Page 1 of 1

FSS and VFR course question

Posted: Fri Jan 04, 2008 10:32 am
by husky
I've been intereviewed for all positions, and now I'm waiting to see if I've got the right stuff.

I'm interested to know some details about the FSS and VFR courses. I understand room and board at NCTI is included in the tuition, but what have people with families done in the past? If I am offered a FSS or VFR training course, my wife would like to move out there and work (she's a nurse) while I train. Do they want you to stay at NCTI, or can you secure your own accomadations?

Thanks,
Husky

Re: FSS and VFR course question

Posted: Fri Jan 04, 2008 1:01 pm
by thatdaveguy
you'd have to secure your own accomodation. you will not be reimbursed for this.

Re: FSS and VFR course question

Posted: Fri Jan 04, 2008 1:42 pm
by bigfssguy
No your family will be required to find there own accomadations. You will have room and board in NCTI but it is really only a glorified hotel room. For FSS the course is only 31/2 to 4 months so you have to really look at whether it is worth it to move your family for such a short period of time. Not to mention is your wife going to be able to get a job for such a short period as well.

Re: FSS and VFR course question

Posted: Fri Jan 04, 2008 2:52 pm
by Alex YCV
My suggestion would be don't uproot your family until you get through the course and get posted. If you do FSS, you would only be in Cornwall for a short while before you would be shipped off to your first posting, so not a big deal. You can be sure that you won't be staying in the Cornwall area past your initial training.

VFR is longer, but you are still facing the reality that you won't be in Cornwall when you past your training and get sent off for site specific training at your first posting. So again, the expense and all of moving your family might be just not a good idea.

Further, and this is key, from everything I have seen here regarding particularly VFR training, you will have no time to be a family man during training. You have stuff to do from morning until bedtime, so you really wouldn't be in the position to spend much time, and in fact their proximity could become a distration from your training, leading to a C/T situation.

Re: FSS and VFR course question

Posted: Fri Jan 04, 2008 3:00 pm
by husky
Maybe I didn't spell the question out clear enough. Does Nav Canada mind if you live "off campus" during your training? Obviously the cost of doing so will be my responsibility.

Re: FSS and VFR course question

Posted: Fri Jan 04, 2008 3:08 pm
by grimey
No, they don't. One person on my course commuted from Montreal.
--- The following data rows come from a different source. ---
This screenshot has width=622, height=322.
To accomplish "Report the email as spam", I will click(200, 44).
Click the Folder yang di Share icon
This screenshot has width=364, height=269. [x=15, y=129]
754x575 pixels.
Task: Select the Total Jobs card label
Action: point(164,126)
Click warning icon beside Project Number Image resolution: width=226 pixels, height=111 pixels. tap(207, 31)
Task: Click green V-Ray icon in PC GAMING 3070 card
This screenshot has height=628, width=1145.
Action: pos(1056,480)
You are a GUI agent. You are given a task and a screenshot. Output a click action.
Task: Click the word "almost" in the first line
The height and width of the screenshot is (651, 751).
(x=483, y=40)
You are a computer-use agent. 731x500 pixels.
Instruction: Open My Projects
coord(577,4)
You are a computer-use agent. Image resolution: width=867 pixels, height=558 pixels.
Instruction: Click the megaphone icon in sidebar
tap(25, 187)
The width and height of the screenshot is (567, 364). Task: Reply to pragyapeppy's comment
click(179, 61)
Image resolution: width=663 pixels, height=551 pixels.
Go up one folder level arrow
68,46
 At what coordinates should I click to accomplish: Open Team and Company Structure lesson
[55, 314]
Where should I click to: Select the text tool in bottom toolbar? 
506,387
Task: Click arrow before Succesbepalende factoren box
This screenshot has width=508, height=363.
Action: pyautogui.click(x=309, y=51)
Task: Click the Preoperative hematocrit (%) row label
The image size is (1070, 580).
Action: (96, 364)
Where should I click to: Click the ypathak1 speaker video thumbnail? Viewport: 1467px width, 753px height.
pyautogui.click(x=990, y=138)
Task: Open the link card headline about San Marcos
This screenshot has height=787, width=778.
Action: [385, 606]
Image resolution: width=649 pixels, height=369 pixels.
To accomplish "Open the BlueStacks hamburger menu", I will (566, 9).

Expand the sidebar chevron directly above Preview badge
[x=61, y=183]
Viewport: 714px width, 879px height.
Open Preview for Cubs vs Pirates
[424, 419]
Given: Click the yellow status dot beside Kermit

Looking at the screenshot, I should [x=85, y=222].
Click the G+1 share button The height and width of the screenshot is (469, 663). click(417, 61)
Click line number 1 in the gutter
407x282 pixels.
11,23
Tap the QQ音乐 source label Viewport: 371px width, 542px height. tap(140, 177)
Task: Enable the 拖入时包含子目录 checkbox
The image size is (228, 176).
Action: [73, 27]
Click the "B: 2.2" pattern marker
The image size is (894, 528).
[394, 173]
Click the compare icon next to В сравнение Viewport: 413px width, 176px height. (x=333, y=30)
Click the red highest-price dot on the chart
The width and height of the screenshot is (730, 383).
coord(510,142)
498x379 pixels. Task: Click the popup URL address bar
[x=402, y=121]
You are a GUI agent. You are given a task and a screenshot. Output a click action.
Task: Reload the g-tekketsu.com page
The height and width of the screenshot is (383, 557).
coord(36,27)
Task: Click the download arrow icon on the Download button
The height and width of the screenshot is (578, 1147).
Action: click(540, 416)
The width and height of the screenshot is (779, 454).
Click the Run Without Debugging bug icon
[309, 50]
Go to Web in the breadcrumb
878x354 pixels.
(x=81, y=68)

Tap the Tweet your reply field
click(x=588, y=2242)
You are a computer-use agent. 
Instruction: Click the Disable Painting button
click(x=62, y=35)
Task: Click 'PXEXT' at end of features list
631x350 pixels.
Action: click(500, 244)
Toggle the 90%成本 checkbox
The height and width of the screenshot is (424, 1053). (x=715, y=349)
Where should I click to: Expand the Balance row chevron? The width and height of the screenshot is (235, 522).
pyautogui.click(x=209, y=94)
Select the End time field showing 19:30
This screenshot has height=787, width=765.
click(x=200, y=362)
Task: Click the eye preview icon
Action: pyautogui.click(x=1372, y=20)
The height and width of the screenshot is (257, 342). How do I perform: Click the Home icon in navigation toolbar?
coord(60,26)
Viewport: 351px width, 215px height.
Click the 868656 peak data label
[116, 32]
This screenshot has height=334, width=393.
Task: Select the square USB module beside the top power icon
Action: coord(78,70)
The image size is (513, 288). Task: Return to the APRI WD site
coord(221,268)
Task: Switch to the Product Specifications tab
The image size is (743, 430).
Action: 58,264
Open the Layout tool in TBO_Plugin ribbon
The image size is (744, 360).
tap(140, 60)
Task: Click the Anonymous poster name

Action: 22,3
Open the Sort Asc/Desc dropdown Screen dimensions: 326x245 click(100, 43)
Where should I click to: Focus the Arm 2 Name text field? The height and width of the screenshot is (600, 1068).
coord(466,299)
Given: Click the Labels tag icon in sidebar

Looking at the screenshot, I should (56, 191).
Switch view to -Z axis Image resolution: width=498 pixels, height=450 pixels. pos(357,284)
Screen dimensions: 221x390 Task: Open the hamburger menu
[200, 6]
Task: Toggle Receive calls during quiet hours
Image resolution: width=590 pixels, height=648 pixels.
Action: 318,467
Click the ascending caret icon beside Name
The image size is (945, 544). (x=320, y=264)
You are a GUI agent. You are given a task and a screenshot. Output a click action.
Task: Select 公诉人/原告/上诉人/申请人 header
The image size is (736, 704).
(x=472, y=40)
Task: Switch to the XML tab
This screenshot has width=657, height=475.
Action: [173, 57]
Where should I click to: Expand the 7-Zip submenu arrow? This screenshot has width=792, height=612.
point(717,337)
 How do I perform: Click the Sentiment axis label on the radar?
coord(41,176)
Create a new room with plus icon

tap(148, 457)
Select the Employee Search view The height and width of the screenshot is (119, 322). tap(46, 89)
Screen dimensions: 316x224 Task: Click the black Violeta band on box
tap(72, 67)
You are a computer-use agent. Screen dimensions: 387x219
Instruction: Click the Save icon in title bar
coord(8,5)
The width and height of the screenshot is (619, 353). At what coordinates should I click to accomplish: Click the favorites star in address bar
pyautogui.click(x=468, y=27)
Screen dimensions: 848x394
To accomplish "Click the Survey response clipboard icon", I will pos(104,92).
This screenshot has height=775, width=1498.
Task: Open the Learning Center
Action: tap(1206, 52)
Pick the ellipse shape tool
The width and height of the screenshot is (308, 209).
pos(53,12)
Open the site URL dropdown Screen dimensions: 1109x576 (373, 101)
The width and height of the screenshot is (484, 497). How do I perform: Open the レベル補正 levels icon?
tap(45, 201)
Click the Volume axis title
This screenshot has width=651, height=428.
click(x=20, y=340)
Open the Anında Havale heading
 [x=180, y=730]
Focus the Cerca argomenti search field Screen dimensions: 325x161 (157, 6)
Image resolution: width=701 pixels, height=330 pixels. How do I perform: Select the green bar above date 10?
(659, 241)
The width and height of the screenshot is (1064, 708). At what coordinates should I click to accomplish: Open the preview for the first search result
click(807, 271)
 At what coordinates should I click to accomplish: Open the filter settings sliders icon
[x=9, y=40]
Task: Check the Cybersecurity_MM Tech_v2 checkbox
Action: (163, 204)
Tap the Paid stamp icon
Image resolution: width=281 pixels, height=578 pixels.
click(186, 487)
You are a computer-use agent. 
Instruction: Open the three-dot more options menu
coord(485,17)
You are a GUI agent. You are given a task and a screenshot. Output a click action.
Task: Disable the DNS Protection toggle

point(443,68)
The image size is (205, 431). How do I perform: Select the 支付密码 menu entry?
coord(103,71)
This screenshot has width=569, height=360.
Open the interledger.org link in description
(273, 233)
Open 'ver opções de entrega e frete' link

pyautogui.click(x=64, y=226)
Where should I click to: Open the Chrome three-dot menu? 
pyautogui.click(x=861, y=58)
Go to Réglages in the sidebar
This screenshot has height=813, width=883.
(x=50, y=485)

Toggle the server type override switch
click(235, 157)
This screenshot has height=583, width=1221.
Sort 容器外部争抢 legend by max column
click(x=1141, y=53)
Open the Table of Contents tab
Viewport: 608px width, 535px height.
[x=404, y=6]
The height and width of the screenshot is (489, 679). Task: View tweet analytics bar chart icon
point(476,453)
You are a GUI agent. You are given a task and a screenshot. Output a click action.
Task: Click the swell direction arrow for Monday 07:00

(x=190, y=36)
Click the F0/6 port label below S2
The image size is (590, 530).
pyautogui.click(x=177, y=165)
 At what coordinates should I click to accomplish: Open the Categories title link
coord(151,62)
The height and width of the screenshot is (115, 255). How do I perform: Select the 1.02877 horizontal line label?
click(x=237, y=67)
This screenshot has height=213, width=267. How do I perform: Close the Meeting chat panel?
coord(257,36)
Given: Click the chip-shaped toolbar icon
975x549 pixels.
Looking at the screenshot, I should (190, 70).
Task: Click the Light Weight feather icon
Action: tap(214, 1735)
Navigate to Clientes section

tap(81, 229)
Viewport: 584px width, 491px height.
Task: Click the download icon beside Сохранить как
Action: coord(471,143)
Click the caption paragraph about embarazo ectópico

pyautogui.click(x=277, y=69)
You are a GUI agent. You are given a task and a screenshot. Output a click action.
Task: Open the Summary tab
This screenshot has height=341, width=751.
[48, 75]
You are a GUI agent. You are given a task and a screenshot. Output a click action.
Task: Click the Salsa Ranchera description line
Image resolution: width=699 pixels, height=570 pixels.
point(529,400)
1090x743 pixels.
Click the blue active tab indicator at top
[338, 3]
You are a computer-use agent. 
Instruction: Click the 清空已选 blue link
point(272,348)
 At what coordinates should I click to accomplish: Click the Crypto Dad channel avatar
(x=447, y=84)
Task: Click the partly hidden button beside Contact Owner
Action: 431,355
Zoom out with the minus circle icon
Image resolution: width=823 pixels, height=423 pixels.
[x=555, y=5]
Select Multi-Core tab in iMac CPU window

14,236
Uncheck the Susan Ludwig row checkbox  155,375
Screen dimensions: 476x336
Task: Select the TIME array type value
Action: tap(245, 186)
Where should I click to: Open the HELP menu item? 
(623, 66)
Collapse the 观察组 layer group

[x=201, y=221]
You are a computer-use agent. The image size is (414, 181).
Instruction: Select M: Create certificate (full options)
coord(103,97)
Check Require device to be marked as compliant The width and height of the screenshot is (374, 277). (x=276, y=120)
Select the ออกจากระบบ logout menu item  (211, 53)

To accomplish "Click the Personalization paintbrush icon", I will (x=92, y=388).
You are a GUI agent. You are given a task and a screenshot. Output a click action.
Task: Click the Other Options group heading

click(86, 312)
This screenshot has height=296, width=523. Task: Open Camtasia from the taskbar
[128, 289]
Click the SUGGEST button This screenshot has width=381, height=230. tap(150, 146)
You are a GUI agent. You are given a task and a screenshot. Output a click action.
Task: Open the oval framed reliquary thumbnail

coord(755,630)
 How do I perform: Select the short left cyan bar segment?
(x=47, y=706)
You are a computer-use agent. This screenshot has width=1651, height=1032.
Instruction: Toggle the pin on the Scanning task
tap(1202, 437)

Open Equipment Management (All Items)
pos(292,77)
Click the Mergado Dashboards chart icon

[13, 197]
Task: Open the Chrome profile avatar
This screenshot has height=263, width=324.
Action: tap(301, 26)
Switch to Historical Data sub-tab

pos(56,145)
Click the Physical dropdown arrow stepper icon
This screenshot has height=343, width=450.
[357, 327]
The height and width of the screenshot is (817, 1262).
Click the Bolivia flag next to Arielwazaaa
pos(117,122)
Re: FSS and VFR course question

Posted: Fri Jan 04, 2008 9:30 pm
by husky
grimey wrote:No, they don't. One person on my course commuted from Montreal.
Thanks grimey!

Re: FSS and VFR course question

Posted: Sat Jan 05, 2008 12:04 am
by grimey
It's not recommended to live off site, though. It makes it much more difficult to study with the other students.

Re: FSS and VFR course question

Posted: Sun Jan 06, 2008 6:49 am
by yrp
How does it work with the regional IFR training then? There's no on-site housing. So do people tend to stay late a few nights to study together or work the PC simulator (did a Cornwall tour a few years back and they had a PC based sim that needed 2 people to use)?

Re: FSS and VFR course question

Posted: Sun Jan 06, 2008 11:19 am
by grimey
yrp wrote:How does it work with the regional IFR training then? There's no on-site housing. So do people tend to stay late a few nights to study together or work the PC simulator (did a Cornwall tour a few years back and they had a PC based sim that needed 2 people to use)?
That's one of the drawbacks of regional training: you're not all studying in a prison together for 6 months, you have a home to go to.

Re: FSS and VFR course question

Posted: Sun Jan 06, 2008 4:47 pm
by Pygmie
yrp wrote:How does it work with the regional IFR training then? There's no on-site housing. So do people tend to stay late a few nights to study together or work the PC simulator (did a Cornwall tour a few years back and they had a PC based sim that needed 2 people to use)?
I found that under the new regional training, there was almost zero group studying done. A couple weekends during the course a few people came in for a couple of hours to run a few sim runs before the evals, but that was it.

When most, if not all, of the students in the course are from the city where they are training, I found the majority of the time everyone just headed home to study, or spent time with family. Group studying was virtually non-existant.